"And when you think that they actually made the tests for joingraf..."

## Task

After conducting the tests for the joingraph problem at the last RoAlgo contest, the committee realized that a special problem was still needed. After extensive discussions, the following problem was created:

Given $t$ arrays $a$ of $n$ numbers, find the length of the longest subarray that contains at most $3$ distinct numbers. An example of such a subarray is: $9 \ 1 \ 0$.

## Input data

The first line of the input contains the number $t$. For each test, the first line contains $n$, representing the number of numbers.
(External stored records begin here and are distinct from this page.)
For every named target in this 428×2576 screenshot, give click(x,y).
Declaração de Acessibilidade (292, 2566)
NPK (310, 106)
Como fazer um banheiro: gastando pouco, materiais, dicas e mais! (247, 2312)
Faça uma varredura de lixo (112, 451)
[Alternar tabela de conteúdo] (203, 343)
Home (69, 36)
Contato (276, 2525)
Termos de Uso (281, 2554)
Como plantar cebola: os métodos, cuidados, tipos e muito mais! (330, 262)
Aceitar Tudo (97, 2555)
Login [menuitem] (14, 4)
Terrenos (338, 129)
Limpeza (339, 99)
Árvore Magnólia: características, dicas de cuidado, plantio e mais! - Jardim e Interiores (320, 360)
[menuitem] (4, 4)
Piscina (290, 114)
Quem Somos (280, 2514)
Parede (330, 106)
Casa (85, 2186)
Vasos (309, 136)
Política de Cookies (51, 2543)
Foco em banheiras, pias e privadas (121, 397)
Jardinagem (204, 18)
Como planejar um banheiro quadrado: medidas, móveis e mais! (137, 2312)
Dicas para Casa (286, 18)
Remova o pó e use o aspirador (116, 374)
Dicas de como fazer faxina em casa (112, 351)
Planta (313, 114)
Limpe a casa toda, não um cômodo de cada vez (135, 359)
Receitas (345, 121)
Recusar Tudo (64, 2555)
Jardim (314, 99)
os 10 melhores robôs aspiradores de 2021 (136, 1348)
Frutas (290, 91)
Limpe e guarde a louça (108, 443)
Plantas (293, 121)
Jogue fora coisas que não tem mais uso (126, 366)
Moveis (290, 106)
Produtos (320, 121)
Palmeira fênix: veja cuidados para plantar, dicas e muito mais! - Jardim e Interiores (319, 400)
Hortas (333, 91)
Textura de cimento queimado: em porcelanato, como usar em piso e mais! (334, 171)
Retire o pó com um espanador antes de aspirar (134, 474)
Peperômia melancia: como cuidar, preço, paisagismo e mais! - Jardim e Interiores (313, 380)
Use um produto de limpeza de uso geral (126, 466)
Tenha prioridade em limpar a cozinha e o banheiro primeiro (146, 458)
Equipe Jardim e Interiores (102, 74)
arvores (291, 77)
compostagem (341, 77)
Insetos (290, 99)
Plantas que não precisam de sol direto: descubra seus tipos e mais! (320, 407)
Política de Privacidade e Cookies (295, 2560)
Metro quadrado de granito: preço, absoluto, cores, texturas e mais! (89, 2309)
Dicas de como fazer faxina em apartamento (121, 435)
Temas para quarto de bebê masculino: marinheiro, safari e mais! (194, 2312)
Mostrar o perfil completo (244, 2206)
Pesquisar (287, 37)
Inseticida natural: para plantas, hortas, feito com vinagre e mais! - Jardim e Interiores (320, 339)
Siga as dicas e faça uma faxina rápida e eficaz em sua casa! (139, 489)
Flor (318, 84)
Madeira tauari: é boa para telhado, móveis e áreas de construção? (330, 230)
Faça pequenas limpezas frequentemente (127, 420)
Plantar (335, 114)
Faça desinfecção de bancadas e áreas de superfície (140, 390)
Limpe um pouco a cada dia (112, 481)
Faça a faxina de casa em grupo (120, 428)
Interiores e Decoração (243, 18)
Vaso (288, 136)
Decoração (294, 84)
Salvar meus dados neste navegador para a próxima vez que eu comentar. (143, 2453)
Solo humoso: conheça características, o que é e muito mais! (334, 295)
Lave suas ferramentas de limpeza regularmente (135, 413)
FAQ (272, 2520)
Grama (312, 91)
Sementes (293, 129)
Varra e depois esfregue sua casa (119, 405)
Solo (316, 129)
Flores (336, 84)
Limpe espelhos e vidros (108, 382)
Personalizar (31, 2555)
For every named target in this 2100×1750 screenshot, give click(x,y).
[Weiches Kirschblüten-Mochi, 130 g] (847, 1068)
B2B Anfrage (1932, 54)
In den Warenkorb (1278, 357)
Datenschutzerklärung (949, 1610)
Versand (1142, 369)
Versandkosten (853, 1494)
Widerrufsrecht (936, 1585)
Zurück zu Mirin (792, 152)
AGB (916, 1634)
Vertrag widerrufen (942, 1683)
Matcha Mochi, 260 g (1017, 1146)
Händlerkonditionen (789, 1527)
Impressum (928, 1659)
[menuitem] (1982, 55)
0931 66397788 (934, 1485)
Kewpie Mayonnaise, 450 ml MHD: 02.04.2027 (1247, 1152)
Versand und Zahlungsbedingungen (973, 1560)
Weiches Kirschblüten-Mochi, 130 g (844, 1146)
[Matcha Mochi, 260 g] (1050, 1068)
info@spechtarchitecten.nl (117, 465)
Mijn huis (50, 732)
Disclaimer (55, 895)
The second line contains the $n$ numbers.

## Output data

For each test, print the maximum length of a subarray with at most $3$ distinct numbers.

## Constraints and clarifications

- $1 \leq t \leq 1\ 000$
- $1 \leq n \leq 10^6$
- The sum of the lengths of all $t$ arrays does not exceed $10^6$.
- $1 \leq a_i \leq 10^9$

# | Points | Constraints |
---|---|---|

1 | 0 | Example |

2 | 14 | $1 \leq n \leq 100$ |

3 | 22 | $1 \leq n \leq 5\ 000$ |

4 | 38 | $1 \leq n \leq 100\ 000$ |

5 | 26 | No additional constraints |

## Example

`stdin`

```
5
10
1 4 7 4 2 4 7 3 2 3
8
1 2 4 1 5 3 1 2
10
6 8 9 1 8 5 4 6 3 2
6
1 1 1 2 2 2
12
1 5 8 3 2 5 7 4 9 5 7 4
```

`stdout`

```
6
4
4
6
3
```

### Explanation

The subarray `4 7 4 2 4 7`

contains $3$ distinct numbers. There is no subarray with more than $6$ numbers that meets the criteria.